The following according to me are huge drawbacks of playing rapid tournaments for young and upcoming players.

  • The time control of the tournaments is 15 mins + 3 sec increment. Its obvious that one cannot think in depth under such time controls. Bournvita tournaments were atleast for a duration of 1 hour each. One of the parents argued with me that students should also be able to take quick decisions in less time. I don't agree with her because first and foremost one should learn the art of thinking in depth, speed comes later. If a child regularly keeps playing rapid tournaments 2-3 times a month, it is bound to affect his thinking process, as he starts taking short cuts in calculation. 
  • One cannot write the games in such a short time control and hence there is no chance of analyzing the mistakes or learning from them once the games are played.
  • Though there are strong players playing in the tournament which didn't happen during Bournvita days, I have hardly seen a 10-12 year old kid beating an experienced rapid player. I think it is more to do with the fact that players like Rakesh Kulkarni, Vikramaditya Kulkarni, Amardeep Bartakke etc are not only strong players but also experts in rapid play which gives the young kids absolutely no chance to win against them.
  • 9 rounds in a day is just too much to maintain a high level of play.
  • Prize money never really motivates a child and hence prize money should not be taken into consideration according to me.
  • Such rapid tournaments are good for seasoned players who have a good opening repertoire and they want to try out new lines and systems. It gives them a good opportunity to have playing practice.
  • One final point I wish to iterate is that after the game and in between the rounds, there is so little time that players hardly analyze their games with their opponents and thus miss out on the opportunity to learn what their opponent was thinking.

All in all I think Rapid tournaments are fun to play and can be the good change from the normal 4 hour time controls. 
Rapids should be used a side dish. However if you make it your main course, then it won't come as a huge surprise if your growth in chess will be stunted.
As my father rightly points in terms of cricket analogy: A test match cricketer, can always learn the art of playing well in T20 matches. But a person who has started his career with T20 matches will never have the temperament to play test match cricket. Rahul Dravid, Sachin Tendulkar, and many others are examples of this fact.

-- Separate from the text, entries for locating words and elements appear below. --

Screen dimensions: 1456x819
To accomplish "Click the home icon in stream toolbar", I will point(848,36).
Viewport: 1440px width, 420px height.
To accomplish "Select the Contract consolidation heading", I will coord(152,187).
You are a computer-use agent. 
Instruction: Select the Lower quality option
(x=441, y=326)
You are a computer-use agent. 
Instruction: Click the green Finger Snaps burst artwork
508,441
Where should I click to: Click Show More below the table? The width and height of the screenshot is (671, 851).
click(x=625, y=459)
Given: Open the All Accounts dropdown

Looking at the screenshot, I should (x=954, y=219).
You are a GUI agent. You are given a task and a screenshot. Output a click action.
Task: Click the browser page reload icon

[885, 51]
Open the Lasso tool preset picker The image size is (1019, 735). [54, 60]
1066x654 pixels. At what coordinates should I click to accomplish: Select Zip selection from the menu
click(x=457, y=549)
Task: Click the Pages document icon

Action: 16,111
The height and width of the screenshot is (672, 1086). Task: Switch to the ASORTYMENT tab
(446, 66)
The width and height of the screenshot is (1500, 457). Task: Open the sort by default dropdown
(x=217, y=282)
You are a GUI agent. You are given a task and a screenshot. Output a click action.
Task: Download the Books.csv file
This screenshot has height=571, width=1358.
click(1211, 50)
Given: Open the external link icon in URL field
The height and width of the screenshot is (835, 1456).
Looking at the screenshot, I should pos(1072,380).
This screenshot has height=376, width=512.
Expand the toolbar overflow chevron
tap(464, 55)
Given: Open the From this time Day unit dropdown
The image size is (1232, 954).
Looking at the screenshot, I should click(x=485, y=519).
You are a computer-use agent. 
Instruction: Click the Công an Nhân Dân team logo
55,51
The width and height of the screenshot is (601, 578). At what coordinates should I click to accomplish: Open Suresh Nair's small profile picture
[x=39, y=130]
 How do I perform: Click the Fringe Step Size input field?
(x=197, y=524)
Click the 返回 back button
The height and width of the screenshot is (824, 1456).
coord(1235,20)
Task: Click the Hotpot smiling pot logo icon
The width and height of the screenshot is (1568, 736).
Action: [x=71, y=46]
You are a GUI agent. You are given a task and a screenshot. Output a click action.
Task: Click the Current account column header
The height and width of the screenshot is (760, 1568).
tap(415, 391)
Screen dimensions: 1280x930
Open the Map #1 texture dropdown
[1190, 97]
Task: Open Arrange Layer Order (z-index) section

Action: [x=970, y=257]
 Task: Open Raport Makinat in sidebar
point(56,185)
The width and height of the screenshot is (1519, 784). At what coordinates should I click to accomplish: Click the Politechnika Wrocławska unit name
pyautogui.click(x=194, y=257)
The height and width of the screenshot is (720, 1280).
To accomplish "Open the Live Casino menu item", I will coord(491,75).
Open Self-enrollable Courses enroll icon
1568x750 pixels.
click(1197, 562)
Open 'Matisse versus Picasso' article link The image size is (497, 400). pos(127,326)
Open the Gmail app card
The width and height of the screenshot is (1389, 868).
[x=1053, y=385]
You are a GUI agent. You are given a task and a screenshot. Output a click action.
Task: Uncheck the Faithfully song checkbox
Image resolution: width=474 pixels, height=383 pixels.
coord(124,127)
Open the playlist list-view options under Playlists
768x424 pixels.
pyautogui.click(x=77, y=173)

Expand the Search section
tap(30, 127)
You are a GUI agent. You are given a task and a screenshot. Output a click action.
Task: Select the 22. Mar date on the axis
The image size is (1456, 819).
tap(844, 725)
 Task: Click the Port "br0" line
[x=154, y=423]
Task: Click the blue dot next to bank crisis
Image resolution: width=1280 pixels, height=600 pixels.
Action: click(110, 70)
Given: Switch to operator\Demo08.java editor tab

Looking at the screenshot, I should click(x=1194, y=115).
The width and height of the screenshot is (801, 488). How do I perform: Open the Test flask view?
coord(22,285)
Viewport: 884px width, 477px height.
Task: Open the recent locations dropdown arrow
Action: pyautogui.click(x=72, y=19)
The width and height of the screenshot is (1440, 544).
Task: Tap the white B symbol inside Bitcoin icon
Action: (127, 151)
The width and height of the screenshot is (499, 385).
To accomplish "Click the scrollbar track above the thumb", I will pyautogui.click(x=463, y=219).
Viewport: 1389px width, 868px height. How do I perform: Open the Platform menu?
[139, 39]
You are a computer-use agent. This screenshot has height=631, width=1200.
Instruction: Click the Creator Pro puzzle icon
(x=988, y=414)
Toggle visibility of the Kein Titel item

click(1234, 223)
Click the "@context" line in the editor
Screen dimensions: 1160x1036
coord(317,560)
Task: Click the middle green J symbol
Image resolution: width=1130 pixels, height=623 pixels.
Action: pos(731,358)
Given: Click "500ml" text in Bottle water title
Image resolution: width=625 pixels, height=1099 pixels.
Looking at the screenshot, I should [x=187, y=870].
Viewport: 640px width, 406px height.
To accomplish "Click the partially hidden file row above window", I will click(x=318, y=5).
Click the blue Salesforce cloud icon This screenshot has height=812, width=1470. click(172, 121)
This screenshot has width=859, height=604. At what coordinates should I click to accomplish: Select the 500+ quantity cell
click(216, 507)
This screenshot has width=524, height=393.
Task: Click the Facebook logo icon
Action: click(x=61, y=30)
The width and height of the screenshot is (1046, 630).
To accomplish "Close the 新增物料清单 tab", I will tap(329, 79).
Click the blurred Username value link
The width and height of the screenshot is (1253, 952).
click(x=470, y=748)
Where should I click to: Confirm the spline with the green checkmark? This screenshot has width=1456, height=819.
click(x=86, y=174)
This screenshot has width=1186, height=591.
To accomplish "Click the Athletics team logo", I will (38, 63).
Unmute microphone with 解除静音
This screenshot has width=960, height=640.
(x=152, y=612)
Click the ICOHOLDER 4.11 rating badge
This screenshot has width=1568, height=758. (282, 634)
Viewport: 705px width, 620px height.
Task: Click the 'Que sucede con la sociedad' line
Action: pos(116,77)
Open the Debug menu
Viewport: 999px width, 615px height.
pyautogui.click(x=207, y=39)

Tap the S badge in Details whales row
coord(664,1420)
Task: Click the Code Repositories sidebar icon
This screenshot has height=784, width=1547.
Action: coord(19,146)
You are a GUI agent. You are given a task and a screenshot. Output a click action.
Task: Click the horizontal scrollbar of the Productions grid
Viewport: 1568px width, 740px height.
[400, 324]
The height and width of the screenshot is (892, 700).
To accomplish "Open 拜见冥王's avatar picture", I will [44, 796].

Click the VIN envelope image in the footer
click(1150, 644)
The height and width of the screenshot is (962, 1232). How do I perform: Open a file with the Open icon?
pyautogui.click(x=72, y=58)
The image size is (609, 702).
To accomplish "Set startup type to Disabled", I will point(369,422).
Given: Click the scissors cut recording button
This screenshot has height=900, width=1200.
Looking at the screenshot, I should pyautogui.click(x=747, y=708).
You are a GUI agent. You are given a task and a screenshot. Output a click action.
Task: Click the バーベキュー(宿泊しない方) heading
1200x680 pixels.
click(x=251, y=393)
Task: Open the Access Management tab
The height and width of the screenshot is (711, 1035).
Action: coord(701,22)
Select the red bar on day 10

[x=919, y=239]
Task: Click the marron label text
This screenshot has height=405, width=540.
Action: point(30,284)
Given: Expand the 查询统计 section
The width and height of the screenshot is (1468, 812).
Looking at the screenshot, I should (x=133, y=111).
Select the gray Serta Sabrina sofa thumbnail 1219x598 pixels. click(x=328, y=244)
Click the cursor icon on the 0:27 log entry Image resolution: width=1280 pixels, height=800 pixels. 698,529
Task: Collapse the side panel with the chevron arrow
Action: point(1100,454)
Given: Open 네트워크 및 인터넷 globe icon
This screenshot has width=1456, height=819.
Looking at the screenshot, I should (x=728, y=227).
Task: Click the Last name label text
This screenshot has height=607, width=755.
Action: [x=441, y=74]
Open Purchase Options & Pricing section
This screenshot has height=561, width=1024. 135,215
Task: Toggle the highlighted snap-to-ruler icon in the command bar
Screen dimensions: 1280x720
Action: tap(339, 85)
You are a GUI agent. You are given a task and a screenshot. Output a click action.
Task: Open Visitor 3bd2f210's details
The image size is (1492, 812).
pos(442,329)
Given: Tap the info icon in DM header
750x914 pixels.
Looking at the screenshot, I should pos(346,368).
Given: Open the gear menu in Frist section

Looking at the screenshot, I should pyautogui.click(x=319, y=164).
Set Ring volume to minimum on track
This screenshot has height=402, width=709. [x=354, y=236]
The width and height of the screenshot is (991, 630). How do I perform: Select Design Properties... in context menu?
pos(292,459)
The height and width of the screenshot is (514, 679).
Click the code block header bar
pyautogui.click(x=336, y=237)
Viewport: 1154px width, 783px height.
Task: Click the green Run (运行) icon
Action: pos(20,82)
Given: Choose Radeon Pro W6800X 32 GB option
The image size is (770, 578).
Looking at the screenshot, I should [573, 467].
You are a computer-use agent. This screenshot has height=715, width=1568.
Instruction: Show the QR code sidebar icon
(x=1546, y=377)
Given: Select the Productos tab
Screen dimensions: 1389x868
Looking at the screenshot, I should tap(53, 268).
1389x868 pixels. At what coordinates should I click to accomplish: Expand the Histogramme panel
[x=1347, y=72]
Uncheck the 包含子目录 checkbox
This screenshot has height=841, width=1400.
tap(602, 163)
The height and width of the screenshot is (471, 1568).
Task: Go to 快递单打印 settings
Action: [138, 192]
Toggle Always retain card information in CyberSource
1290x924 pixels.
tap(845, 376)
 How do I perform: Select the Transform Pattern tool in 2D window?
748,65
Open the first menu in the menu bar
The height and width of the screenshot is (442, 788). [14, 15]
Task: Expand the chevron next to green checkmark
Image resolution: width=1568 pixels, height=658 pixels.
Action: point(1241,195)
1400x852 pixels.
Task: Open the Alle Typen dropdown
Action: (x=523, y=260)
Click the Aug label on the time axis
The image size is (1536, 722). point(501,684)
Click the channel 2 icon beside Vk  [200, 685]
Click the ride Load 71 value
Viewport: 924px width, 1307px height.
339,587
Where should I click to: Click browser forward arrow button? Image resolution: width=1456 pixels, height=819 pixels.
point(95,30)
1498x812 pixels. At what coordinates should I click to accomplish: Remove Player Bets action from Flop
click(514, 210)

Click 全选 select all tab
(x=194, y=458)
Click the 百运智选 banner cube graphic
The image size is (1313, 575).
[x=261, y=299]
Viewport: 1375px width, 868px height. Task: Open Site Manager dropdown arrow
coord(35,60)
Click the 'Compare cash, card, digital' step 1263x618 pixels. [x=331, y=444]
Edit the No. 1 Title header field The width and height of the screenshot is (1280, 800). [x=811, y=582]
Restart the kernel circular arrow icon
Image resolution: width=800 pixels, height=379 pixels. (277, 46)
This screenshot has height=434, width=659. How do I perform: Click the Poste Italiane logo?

The organizers in Mumbai need to have a vision that rapid play is not going to create another GM from the city. Though there is no real activity happening in the city apart from the Mayor's cup which will be held this June, the trend is starting to change a little.
Praful Zaveri, who is a coach and organizer in Mumbai, is holding a tournament from 8-16 May in Kandivli with a World championship like time control of 2 hours for 40 moves then another hour for next 20 moves and 15 mins up to finish. 7 hour game in all.
The wonderful thing is that there is only 1 round every day. Such a tournament must be played with great concentration by the children and each and every game should be analyzed carefully. You can find all the details about the tournament over here.

Praful Zaveri, an organizer in Mumbai with a vision.

It won't come to me as a surprise if many of the games between young kids would get over within 2 hours. However, the change from rapid and quick thinking to indepth and accurate thinking won't be easy. A start has to be made and I hope organizers with a good vision like Vinay Shetty and Praful Zaveri will come forward and bring back the beautiful culture of Inter school chess tournaments in Mumbai.